Posted at 4:30 AM, Sep 29, 2017
and last updated 2017-09-29 07:37:47-04

CINCINNATI -- Living without credit in 2017 is nearly impossible. Landlords, real estate companies, banks and even insurers all use credit scores as three-digit barometers for a person's reliability and financial solvency, meaning it's critical to begin building as early as possible in order to prepare for big-ticket purchases in the future.

But living with credit can also be a struggle. According to a Nerdwallet study, the average household with credit card debt pays nearly $1,300 in interest each year.

"The biggest (credit card) advice I would give is, really think about whether you can afford something," Xavier University professor and D'Artagnan Capital Fund manager David Hyland said. "If you can't pay it off at the end of the month, you probably can't afford it."

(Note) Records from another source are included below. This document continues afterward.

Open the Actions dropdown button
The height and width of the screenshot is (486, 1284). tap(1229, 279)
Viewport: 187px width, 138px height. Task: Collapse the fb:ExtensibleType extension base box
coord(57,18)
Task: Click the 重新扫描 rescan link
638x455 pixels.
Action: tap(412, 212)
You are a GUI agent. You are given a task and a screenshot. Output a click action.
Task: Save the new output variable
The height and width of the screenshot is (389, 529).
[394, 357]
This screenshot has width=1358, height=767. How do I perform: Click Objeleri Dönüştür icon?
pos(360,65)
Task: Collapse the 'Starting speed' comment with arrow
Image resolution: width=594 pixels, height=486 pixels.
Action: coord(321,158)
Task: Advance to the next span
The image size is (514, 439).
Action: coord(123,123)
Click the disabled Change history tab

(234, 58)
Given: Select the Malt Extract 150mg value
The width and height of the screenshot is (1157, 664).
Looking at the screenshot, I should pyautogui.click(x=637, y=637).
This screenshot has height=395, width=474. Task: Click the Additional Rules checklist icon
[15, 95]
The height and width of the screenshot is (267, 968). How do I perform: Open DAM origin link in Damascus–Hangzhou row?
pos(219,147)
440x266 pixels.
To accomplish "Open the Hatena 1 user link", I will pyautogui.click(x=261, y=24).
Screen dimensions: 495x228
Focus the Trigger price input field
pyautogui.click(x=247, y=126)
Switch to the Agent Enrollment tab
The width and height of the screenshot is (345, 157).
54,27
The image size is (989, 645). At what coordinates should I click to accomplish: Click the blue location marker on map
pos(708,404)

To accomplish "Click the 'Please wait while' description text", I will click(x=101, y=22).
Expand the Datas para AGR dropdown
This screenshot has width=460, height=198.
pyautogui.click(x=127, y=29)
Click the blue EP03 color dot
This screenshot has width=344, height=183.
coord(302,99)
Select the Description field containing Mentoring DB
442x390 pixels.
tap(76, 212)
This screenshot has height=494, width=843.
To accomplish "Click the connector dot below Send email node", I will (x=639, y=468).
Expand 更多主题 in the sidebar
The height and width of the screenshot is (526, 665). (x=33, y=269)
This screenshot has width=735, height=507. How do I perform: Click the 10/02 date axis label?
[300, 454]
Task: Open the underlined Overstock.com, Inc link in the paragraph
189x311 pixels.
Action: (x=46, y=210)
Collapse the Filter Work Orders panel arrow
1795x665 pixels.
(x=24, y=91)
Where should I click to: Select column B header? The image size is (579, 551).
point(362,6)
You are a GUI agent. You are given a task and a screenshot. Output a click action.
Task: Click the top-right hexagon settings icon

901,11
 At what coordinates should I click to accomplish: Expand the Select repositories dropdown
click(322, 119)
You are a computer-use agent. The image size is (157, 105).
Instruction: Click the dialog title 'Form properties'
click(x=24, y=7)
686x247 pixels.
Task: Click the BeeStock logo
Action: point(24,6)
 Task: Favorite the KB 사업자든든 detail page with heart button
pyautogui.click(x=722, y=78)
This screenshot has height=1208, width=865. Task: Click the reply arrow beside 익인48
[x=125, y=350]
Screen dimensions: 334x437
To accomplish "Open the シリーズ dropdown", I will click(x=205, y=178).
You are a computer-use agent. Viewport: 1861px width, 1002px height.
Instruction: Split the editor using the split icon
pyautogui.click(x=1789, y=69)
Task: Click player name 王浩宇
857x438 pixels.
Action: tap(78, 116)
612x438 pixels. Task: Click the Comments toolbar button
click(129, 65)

Hyland teaches his Xavier students not to stretch their credit card balances simply for the sake of stretching them -- the fact that a person technically can spend $1,000 without immediately having to pay for it doesn't mean they should. 

Making credit card purchases can feel like spending Monopoly money, but they aren't the same, and over-reliance on credit cards creates long-term financial problems.

"Try to use them for transactions," Hyland said. "Try not to run a balance, try not to finance things with the credit card."

Senior Matt Nola, a finance and marketing major, said he had taken Hyland's lessons to heart when making his own spending decisions.

"I don't only pay the minimum statement," Nola said. "I pay everything at once because I find that the easiest if I have all the money on my bank account. … If you can pay it on time, just do it because then you're not losing money for just waiting."